9. Who is talking about your competitors? Make sure your social listening efforts don’t just soak up praise about your own brand. You can learn a lot by setting up social searches and search engine notifications to alert you when somebody talks about your competitors, too.

10. What are your business and digital KPIs? How do you know when you are succeeding? What does a great month look like for your business? Set and observe your key performance indicators so that you can measure and mark your successes and failures.

11. What do you want to be known for? If you are going to focus attention on optimising your website for particular topics, keywords and phrases, make sure you pick the correct ones to work on.

12. What is your motivation for optimising your website? The answer to this might be more sales, more subscribers, higher traffic, more backlinks, or attracting more publicity; understanding the question will help you to carry out your SEO activities in the right way.

13. What technology was used to build the site? Certain content management systems make optimising for SEO easier than others, so understanding the groundwork on which your site sits will help you to work out whether optimisation can be assisted by simple plugins (as in with Wordpress) or whether you will need customised coding to boost your efforts.

14. How willing are you to make changes to the site? If you’re 100% happy with everything you’ve done to date, you may be wary of making improvements… Think carefully about whether you are willing to make changes to improve your search engine visibility.

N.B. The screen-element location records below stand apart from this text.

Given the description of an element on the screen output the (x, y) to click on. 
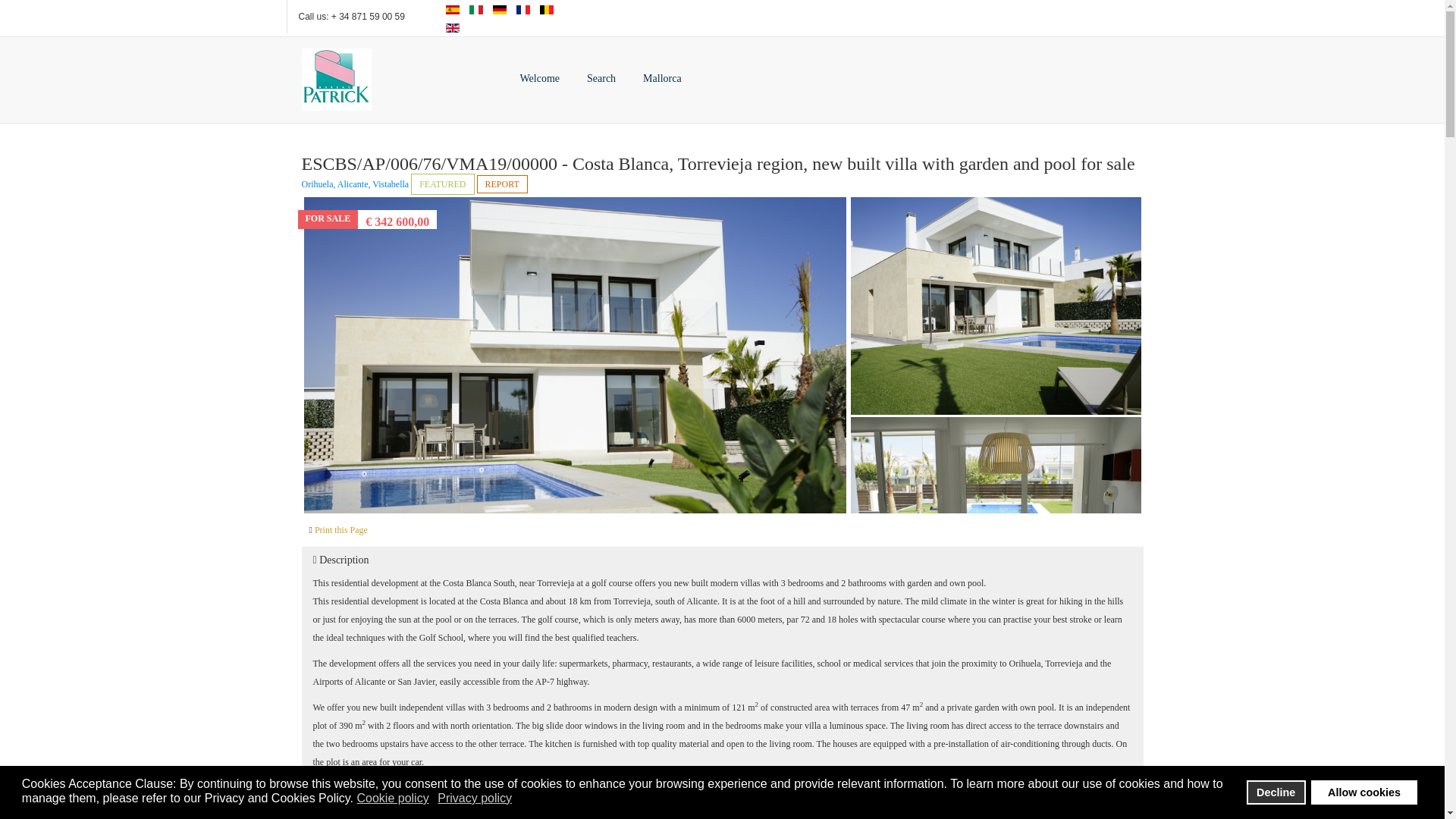
Exterior garden (995, 305)
Privacy policy (475, 798)
REPORT (502, 184)
Print this Page (341, 529)
salon (995, 525)
Cookie policy (393, 798)
Allow cookies (1363, 792)
Reporting problem with property (502, 184)
Decline (1276, 792)
Given the description of an element on the screen output the (x, y) to click on. 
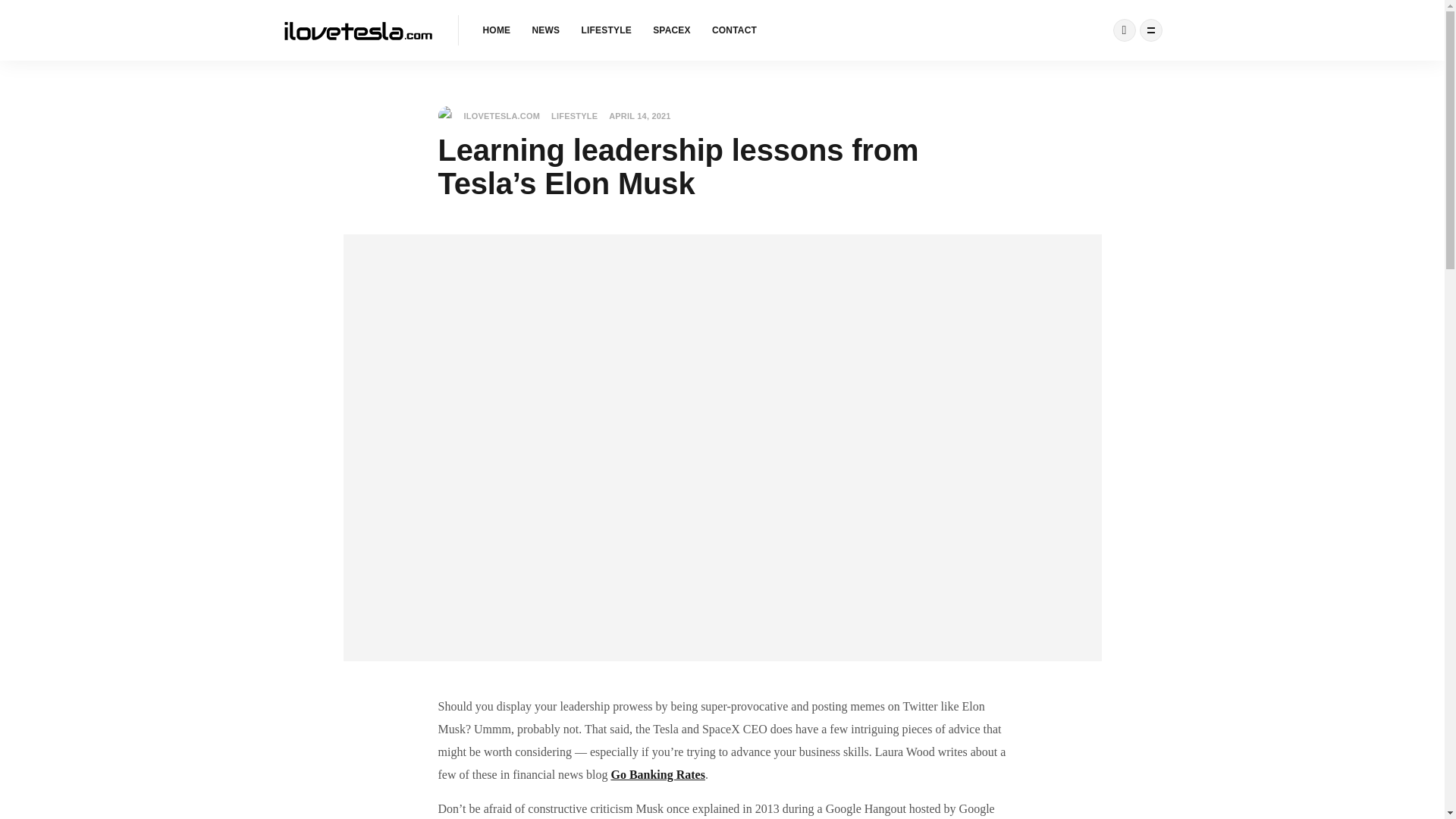
ILOVETESLA.COM (489, 116)
LIFESTYLE (573, 116)
Go Banking Rates (657, 774)
APRIL 14, 2021 (638, 115)
Given the description of an element on the screen output the (x, y) to click on. 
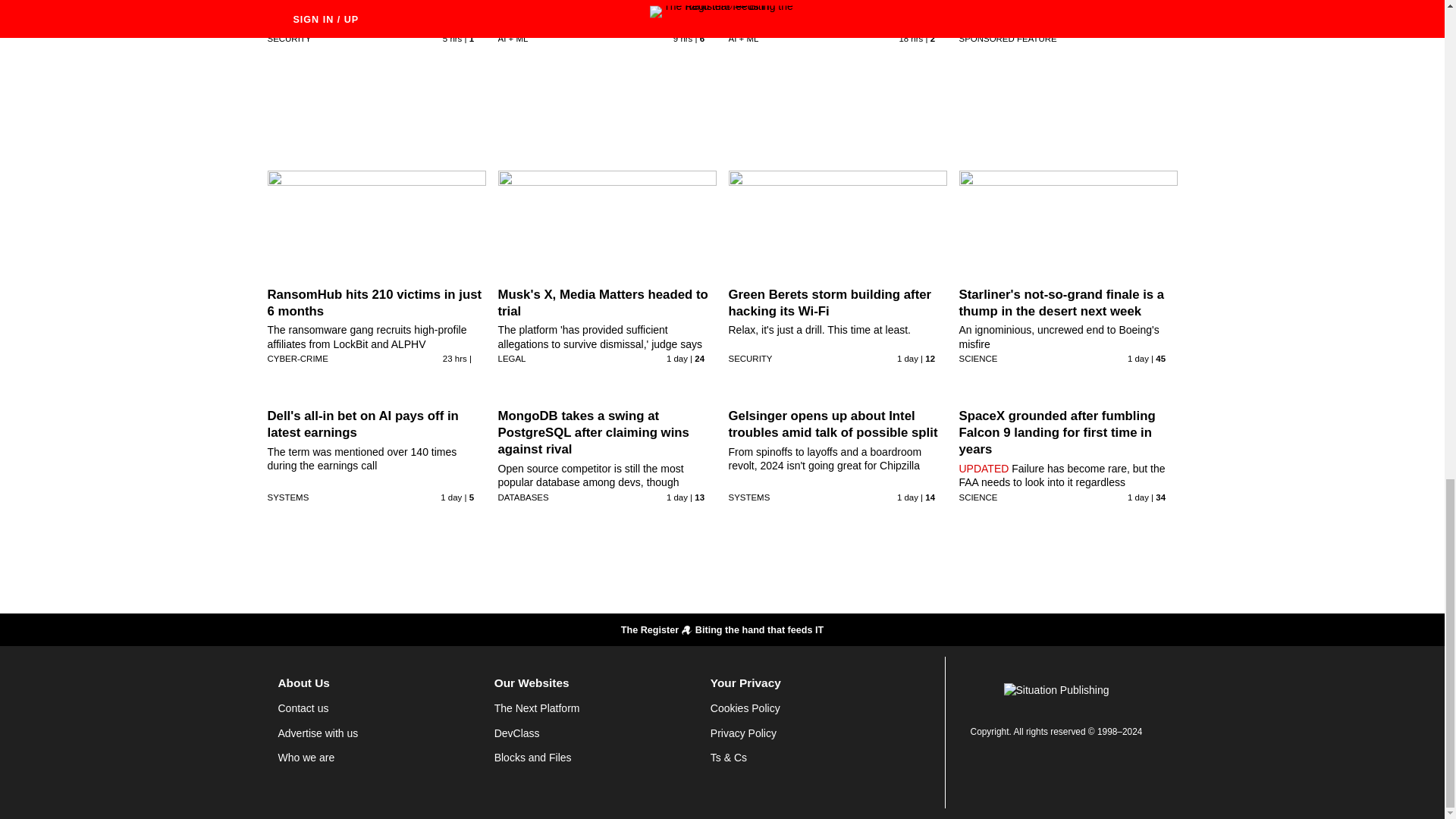
31 Aug 2024 18:22 (452, 38)
30 Aug 2024 22:30 (676, 358)
30 Aug 2024 21:0 (907, 358)
31 Aug 2024 5:0 (910, 38)
30 Aug 2024 23:55 (454, 358)
30 Aug 2024 19:0 (451, 497)
30 Aug 2024 17:30 (676, 497)
30 Aug 2024 20:30 (1137, 358)
31 Aug 2024 13:29 (682, 38)
Given the description of an element on the screen output the (x, y) to click on. 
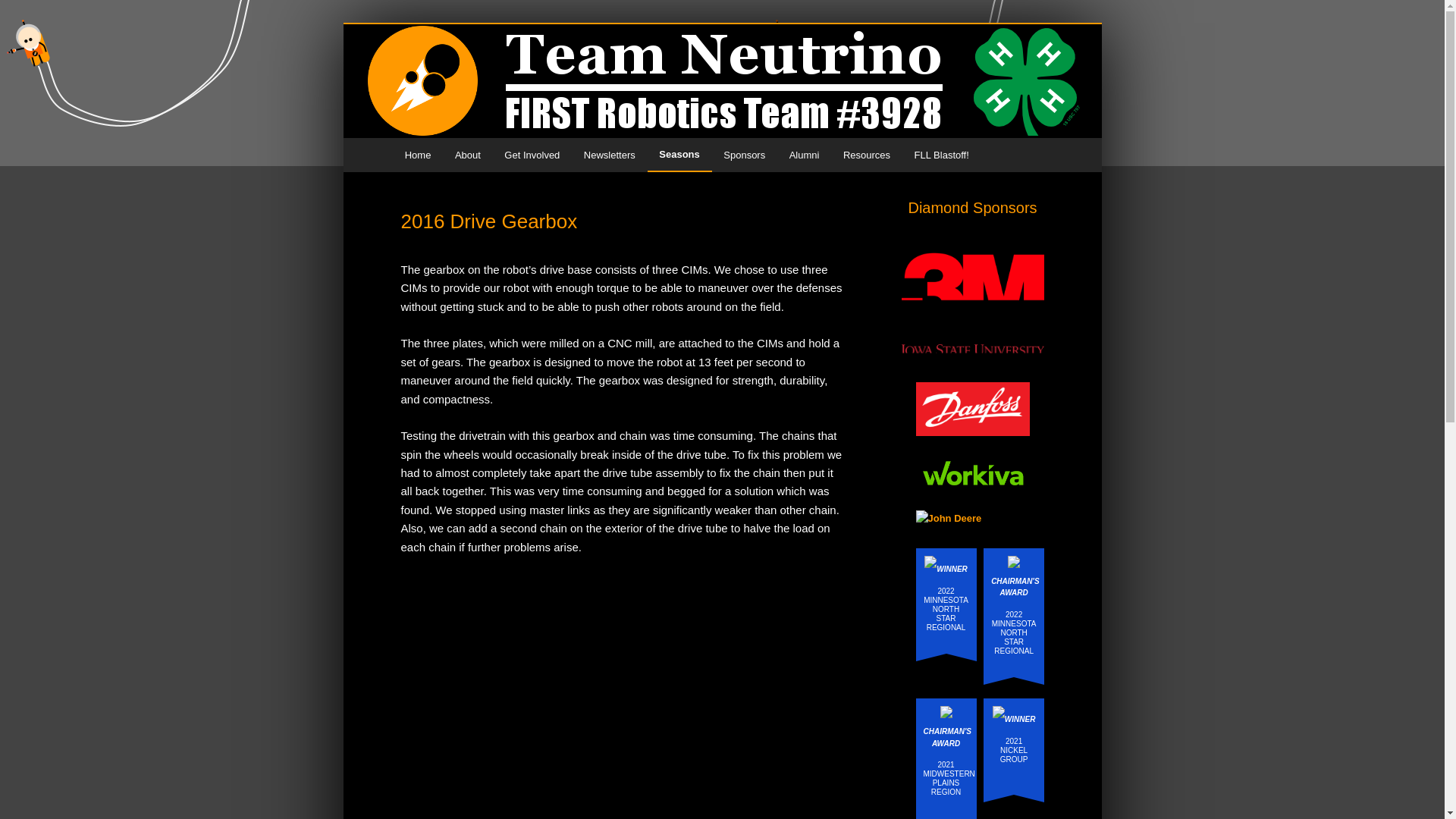
About (467, 154)
Newsletters (609, 154)
Home (417, 154)
Seasons (679, 154)
Skip to primary content (472, 154)
Get Involved (532, 154)
Skip to secondary content (479, 154)
Skip to primary content (472, 154)
Skip to secondary content (479, 154)
Given the description of an element on the screen output the (x, y) to click on. 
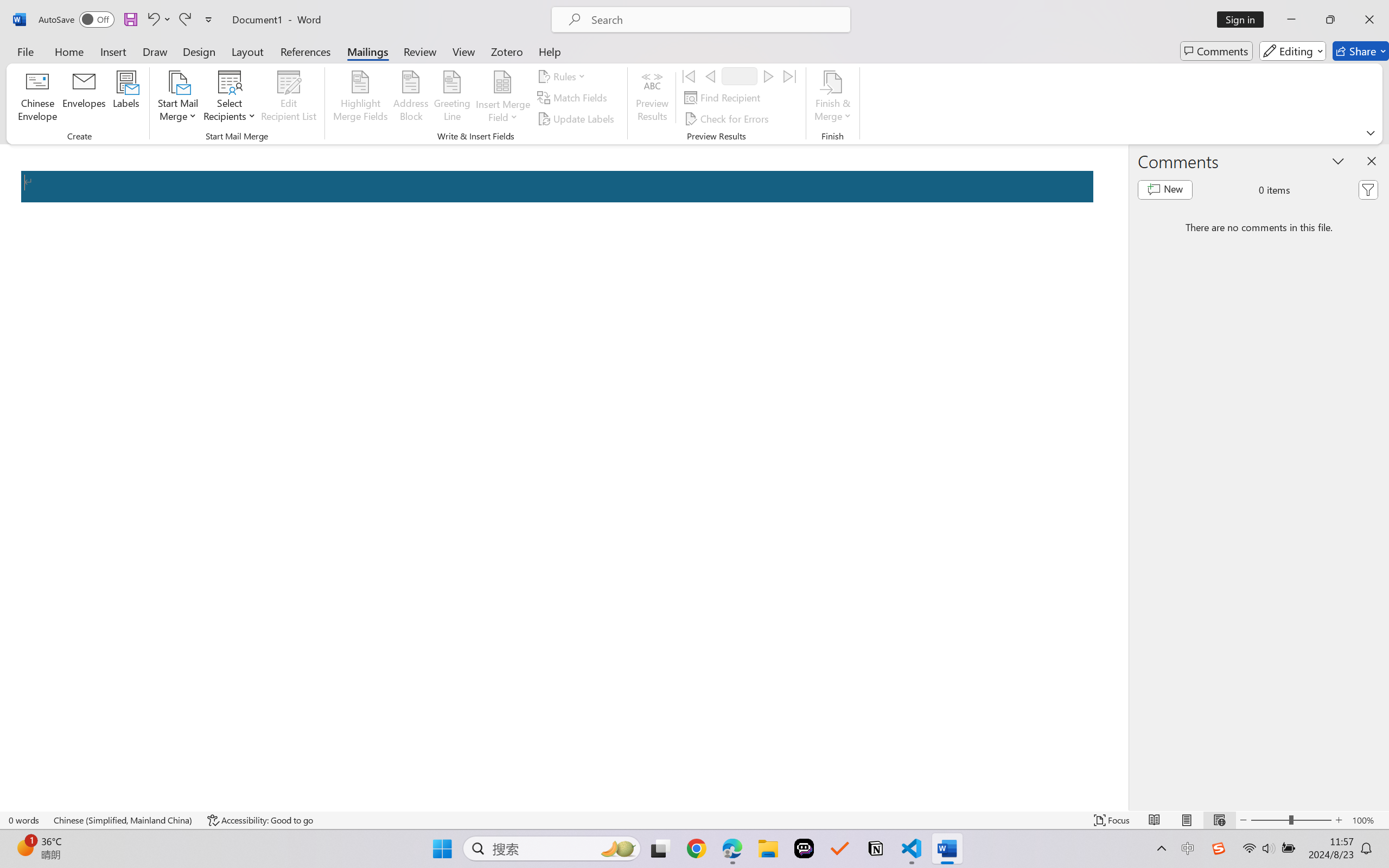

15. How do you plan to track the success of your SEO work? Just carrying out activities and failing to monitor or measure the results will result in a process that is too random to show any real benefits. Come up with a clear plan of measurement and reporting so that you can keep track of what works and what doesn’t.

16. Are you willing to invest budget into creating content? It’s a cliché, but content is – you guessed it – king, and failing to allocate a budget to its creation, whether in-house or externally produced, will limit an SEO strategy considerably.

17. How do you plan to fit SEO into your wider marketing strategy? Have you come up with a way of integrating your SEO work with your sales, marketing and PR departments, for instance?

18. What devices are your audience using? Most importantly, does your website display perfectly on those devices?

19. Are you experienced enough to take a mobile-first approach? Or do you need to recruit specialists or get the services of an external team with this kind of knowledge and experience?